Silicon Cochlea Mimics Human Hearing

Low-power, multichannel listening device could put computers closer to perceiving the world the way we do

3 min read

Silicon Cochlea Mimics Human Hearing
Photo: Katherine Bourzac

Cameras and audio equipment are getting better all the time, but mostly through brute force: more pixels, more sensors, and better post-processing. Mammalian eyes and ears beat them handily when it comes to efficiency and the ability to only focus on what’s interesting or important.

Neuromorphic engineers, who try to mimic the strengths of biological systems in manmade ones, have made big strides in recent years, especially with vision. Researchers have made machine-vision systems that only take pictures of moving objects, for example. Instead of taking many images at a steady, predetermined rate, these kinds of cameras monitor for changes in a scene and only record those. This strategy, called event-based sampling, saves a lot of energy and can also enable higher resolution.

One example is a silicon retina made by Tobi Delbrück of the Institute for Neuroinformatics in Zurich; it was used as the eyes in a robotic soccer goalie. This design, made in 2007, has a 3-millisecond reaction time.

Last week, at the IEEE International Solid-State Circuits Conference in San Francisco, another group showed how this approach can also work for hearing. Shih-Chii Liu, co-leader of the Sensors Group at the Institute of Neuroinformatics, described a silicon cochlea that uses just 55 microwatts of power (three orders of magnitude less than previous versions of the system) to detect sound in a humanlike way.

The neuromorphic auditory system uses two “ears,” with each one capable of being moved independently of the other. The difference in timing between sound waves reaching the two ears makes it possible to locate the origin of a sound, says Liu. Each silicon ear has 64 channels, which each responds to a different frequency band, from low pitches to high. These channels mimic the cells in the human cochlea, which also responds to different frequencies (about a thousand in the real thing).

Liu connects the silicon cochlea to her laptop and shows what it’s recording with a graph of frequency over time. When we’re quiet, there’s no activity. When one of us speaks into the microphone, there are spikes around the 100-to-200-hertz range. The other channels, ranging from 20 Hz to 20 kilohertz, are not recording.

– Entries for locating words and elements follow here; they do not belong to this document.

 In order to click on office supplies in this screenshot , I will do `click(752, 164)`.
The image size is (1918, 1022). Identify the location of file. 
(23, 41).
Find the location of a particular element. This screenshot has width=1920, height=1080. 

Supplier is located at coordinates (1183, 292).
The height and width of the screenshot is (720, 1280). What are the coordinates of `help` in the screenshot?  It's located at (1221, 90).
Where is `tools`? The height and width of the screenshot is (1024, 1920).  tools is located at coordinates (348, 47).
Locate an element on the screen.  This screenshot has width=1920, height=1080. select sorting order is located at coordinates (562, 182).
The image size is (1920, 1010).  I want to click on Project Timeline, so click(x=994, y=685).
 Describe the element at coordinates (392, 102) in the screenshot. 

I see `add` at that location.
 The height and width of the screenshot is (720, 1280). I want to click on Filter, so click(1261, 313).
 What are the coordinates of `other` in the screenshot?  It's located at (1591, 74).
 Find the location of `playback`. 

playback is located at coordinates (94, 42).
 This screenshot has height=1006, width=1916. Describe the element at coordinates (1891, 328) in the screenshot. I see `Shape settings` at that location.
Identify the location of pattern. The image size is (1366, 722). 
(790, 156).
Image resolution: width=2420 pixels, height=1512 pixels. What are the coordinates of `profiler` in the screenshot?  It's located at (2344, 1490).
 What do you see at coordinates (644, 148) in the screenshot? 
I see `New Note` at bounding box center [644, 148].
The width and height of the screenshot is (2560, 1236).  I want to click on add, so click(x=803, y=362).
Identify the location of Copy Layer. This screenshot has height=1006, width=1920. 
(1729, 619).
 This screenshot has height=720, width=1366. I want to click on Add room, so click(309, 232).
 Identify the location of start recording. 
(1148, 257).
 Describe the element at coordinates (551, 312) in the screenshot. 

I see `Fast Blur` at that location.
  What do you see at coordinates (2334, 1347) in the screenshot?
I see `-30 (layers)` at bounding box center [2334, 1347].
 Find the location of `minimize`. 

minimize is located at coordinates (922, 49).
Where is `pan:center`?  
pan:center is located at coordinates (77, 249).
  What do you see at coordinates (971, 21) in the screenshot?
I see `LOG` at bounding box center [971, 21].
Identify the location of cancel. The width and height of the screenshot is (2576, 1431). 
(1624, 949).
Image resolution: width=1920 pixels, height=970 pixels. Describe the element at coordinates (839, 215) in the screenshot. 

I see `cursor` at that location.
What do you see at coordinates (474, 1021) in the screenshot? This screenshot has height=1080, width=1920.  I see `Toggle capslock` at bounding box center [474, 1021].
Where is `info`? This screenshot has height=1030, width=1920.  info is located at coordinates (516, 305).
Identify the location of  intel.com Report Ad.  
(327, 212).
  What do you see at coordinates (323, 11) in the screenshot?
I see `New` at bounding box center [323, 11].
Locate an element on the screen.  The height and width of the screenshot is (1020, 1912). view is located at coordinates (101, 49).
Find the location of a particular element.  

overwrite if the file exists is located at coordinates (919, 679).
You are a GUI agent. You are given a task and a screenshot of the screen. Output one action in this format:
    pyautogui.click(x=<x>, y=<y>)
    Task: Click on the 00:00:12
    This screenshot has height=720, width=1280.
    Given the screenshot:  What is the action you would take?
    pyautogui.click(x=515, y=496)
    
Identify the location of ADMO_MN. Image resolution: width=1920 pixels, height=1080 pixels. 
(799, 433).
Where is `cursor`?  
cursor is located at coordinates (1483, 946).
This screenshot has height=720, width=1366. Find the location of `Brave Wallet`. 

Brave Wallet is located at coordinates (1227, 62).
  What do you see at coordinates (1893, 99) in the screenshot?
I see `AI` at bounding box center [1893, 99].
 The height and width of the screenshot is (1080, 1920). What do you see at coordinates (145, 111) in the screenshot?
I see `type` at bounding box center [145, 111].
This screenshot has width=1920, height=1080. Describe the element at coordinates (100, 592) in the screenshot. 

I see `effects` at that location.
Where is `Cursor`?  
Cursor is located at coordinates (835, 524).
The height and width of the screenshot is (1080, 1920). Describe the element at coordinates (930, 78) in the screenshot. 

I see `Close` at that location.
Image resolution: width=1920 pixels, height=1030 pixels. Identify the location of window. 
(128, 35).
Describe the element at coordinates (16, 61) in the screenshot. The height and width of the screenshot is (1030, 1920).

Liu says her group and Delbruck’s are now working to integrate the silicon cochlea and retina. This could give a humanoid robot a lot more low-power smarts. Besides being more humanlike, multimodal sensing means machines will miss less of what’s going on. This is evident in the way human senses support each other. When you talk to someone in a noisy restaurant, for example, you can’t always hear her every word. But your brain fills in the missing auditory pieces with visual information gathered when you watch their lips.

The neuromorphic researchers want to integrate these smart, low-power sensors with processors running deep learning algorithms. This kind of artificial intelligence does a good job of recognizing what’s going on in an image; some versions can even generate a surprisingly accurate sentence describing a scene. Neural networks excel at understanding and generating speech, too. Combining neuromorphic engineering with deep learning could yield computers that mimic human sensory perception better than ever before.

Asked whether this advance would someday help humans who are deaf or hard of hearing, Liu said the current design wouldn’t work for cochlear implants, so that is not an application her group is pursuing. She notes that although it could work in theory, it would probably involve some fundamental changes in hearing aid design that might cost so much to implement that the ultimate payoff would not be worth the effort.

This post was corrected on 4 April to clarify Liu’s name and affiliation.